I’ve developed a pretty good habit of at a minimum writing morning pages. Then I draw three cards from the Animal Wise Tarot deck. Today I drew the Raven (as I did yesterday but in a different order), then the Loon, and then the Eagle. Raven and Eagle are higher trump cards, Loon is from the Winged Ones suit, which in more traditional Tarot decks is Swords.
“In other traditions, demons are expelled externally. But in my tradition, they are welcome with compassion.”
The first card I draw represents what’s come before; the second one represents my heart – the emotional center; the third has something to do with action. I’m kind of making this up as I go along, but then I do see living my life as an improvisation.
So the meanings today were:
Raven: Light in the Dark: Shapeshifting (wrote about that yesterday)
Loon: Answers and Hopes in Dreams
Eagle: Vision, Power, Healing
Loon is the one that struck me the most. Here’s what the book concludes: “Loon’s appearance tells us when we deal with the past that haunts us, we open doors to fulfilling our greatest dreams and imaginings in the future.”
I like that. Especially that bit about dealing with the past that haunts us. And that what haunts us are the dreams, wishes, and hopes we tucked to the back of our hearts.
What an interesting way to look at a ghost. Not so much the undead, as something that doesn’t die because its spirit transcends.
Our hopes, dreams, and wishes.My parents were haunted by their hopes, dreams, and wishes. They’d tucked them away in their hearts so they could endure a Depression and then a War and then an era defined by the search for security. They even had security clearances – my dad worked at Lawrence Livermore Lab and my mom at Sandia.
It wasn’t security from fear; in fact, it was quite the opposite. Security was quite tenuous. If you signed the wrong statement, were a homosexual, belonged to the wrong organization, they believed, you would lose your security clearance. And then you would starve.
Fear was the sovereign emotion. Not a nourishing environment for dreams, wishes, and hopes.
The phrase “bombarded by coconuts of wakefulness,” comes from the book The Places that Scare You: A Guide to Fearlessness in Difficult Times, by Pema Chodron, an American Buddhist nun.
My books are a mess right now, strewn about my writingshed because I don’t have enough shelves to hold them all. So after looking on the shelves for a book I go through the piles on the floor, and often am surprised by what I find. That’s how I came across The Places That Scare You.
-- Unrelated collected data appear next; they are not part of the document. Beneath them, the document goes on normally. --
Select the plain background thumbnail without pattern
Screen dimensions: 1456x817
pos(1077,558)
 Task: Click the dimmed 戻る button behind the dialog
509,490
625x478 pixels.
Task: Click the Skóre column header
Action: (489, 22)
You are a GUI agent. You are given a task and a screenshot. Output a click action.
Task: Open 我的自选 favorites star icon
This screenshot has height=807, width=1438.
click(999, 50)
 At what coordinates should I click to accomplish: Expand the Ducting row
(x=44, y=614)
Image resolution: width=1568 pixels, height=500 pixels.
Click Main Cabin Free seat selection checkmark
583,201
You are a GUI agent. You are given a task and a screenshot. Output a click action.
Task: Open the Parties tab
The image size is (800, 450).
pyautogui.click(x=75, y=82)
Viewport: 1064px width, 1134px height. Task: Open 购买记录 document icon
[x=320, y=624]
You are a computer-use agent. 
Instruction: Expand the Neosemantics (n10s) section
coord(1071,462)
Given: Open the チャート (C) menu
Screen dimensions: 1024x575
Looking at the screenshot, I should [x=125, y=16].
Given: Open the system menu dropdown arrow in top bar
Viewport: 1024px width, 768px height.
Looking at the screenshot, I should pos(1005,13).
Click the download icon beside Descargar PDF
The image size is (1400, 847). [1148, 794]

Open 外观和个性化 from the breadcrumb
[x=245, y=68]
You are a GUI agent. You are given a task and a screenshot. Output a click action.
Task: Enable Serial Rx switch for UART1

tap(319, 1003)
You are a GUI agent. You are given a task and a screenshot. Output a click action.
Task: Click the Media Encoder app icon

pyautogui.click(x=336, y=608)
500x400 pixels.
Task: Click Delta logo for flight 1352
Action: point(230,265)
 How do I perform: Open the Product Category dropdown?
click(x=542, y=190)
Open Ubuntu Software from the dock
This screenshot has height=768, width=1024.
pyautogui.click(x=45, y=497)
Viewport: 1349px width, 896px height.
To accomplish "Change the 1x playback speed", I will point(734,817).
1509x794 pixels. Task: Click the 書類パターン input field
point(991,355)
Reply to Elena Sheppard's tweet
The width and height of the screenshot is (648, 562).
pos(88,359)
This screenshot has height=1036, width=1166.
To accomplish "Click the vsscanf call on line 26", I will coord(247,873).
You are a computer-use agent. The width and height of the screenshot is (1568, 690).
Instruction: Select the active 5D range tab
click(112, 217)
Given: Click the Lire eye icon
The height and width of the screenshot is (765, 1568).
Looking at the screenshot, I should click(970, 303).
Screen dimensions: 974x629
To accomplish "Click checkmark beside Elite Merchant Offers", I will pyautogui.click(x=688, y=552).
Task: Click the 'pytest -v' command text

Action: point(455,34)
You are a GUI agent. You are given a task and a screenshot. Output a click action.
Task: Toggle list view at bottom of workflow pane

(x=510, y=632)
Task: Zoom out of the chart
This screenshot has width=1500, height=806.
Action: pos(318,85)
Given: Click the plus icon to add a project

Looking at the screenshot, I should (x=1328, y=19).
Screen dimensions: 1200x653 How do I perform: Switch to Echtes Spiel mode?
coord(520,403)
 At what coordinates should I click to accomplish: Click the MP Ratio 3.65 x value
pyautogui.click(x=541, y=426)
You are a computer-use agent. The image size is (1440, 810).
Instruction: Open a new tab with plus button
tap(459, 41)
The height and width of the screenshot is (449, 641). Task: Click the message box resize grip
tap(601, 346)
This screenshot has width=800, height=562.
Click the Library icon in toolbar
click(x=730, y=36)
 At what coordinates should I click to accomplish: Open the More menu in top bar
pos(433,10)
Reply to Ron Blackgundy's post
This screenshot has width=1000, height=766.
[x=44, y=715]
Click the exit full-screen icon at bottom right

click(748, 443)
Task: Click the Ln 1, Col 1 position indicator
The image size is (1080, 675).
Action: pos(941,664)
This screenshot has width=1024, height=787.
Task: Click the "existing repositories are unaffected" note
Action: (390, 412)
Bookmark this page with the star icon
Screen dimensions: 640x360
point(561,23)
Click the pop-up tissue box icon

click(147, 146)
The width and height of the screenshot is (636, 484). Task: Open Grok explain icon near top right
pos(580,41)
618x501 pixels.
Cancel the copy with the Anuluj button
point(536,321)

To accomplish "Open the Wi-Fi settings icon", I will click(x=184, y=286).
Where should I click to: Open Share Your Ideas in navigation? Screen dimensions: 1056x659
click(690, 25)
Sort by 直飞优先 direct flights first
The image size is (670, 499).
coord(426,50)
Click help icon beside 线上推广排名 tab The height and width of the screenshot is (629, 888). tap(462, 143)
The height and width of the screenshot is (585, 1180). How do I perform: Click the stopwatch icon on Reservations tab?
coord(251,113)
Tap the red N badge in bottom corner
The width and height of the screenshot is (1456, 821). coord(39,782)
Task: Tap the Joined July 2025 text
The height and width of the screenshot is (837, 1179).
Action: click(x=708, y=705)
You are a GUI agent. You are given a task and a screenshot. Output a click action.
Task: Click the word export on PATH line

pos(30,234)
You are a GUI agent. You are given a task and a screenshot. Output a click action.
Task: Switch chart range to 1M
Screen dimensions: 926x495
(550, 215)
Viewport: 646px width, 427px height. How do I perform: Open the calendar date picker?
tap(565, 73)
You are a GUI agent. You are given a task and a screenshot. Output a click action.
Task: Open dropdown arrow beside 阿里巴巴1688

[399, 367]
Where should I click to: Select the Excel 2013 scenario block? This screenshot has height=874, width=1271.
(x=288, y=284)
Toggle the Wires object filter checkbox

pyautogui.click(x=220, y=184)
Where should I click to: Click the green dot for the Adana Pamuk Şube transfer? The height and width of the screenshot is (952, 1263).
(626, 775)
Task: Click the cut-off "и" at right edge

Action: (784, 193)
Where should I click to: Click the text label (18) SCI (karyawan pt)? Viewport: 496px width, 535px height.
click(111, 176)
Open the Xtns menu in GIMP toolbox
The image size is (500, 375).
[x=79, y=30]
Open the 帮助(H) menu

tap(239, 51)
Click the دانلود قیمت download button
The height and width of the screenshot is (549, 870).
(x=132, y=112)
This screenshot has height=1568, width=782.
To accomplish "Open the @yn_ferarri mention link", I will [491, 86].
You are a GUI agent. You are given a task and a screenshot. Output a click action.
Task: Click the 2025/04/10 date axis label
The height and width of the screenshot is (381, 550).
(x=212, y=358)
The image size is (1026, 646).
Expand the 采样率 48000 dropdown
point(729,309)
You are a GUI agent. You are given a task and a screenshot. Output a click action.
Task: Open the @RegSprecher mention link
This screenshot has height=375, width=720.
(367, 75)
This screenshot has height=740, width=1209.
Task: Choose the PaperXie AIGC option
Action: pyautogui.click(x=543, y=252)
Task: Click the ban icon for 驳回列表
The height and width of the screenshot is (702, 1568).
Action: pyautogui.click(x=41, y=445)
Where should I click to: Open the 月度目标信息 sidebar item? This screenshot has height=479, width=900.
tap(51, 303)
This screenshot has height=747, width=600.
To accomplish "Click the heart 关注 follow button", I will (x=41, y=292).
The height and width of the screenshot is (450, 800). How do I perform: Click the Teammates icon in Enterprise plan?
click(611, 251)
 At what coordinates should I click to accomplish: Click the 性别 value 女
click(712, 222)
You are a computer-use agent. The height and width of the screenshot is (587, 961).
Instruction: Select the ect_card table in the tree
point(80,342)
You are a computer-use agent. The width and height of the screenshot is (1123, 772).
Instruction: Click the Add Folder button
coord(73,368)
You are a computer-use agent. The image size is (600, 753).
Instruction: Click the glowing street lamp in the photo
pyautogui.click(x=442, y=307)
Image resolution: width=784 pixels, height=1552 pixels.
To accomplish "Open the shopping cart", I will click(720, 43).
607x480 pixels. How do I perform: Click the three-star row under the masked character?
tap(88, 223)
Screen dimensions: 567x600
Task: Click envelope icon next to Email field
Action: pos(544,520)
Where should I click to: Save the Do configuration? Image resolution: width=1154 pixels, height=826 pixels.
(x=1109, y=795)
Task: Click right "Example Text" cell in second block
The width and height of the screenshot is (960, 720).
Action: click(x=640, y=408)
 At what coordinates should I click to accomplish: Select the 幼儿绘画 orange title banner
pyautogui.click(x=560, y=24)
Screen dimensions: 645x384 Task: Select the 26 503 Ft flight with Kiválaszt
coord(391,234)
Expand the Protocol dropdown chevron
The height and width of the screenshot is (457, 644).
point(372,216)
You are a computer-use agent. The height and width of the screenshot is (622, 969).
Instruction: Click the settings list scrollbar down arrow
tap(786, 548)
As I said, my life is an improvisation.
Compassion, Chodron, says is more emotionally challenging than loving kindness, because “it involves the willingness to feel pain.”
I think that’s what welcoming our demons with compassion means. Listening to what the demon is crying out for, which might be our dreams, hopes, and wishes yearning to be freed from where they have been tucked away.
My parents never really got the chance to do that. My dad got possessed by Alzheimer’s. My mother got closer to releasing them, but never really trusted that it was okay to do that.I wonder if times are so difficult right now because that which has been tucked away for generations needs to be released. Maybe we are being bombarded by coconuts of wakefulness so we’ll wake up and smell the coffee, feel the pain of compassion, and yield to the yearning of our hopes, dreams, and wishes to be free.
Maybe the ghost that has been haunting us is Casper the friendly ghost.
So, here’s to finding light in the dark; answers and hopes in dreams and vision; and power and healing.
And may each of our days start by being bombarded by coconuts of wakefulness.
The full quote, by the way is “In the garden of gentle sanity/May you be bombarded by coconuts of wakefulness.” Chogyam Trungpa Rinpoche
About the new tree in the yard: One of the trees in my yard died. It was called a redbud. Apparently new soil got added to it and adding dirt to the base of a tree can suffocate it. I did not know this could happen.
I felt very sad about the tree dying. Really quite awful. And then this morning, as I wrote this blog, a new tree joined my yard. It’s a crepe myrtle. And gloriously red. Life continues.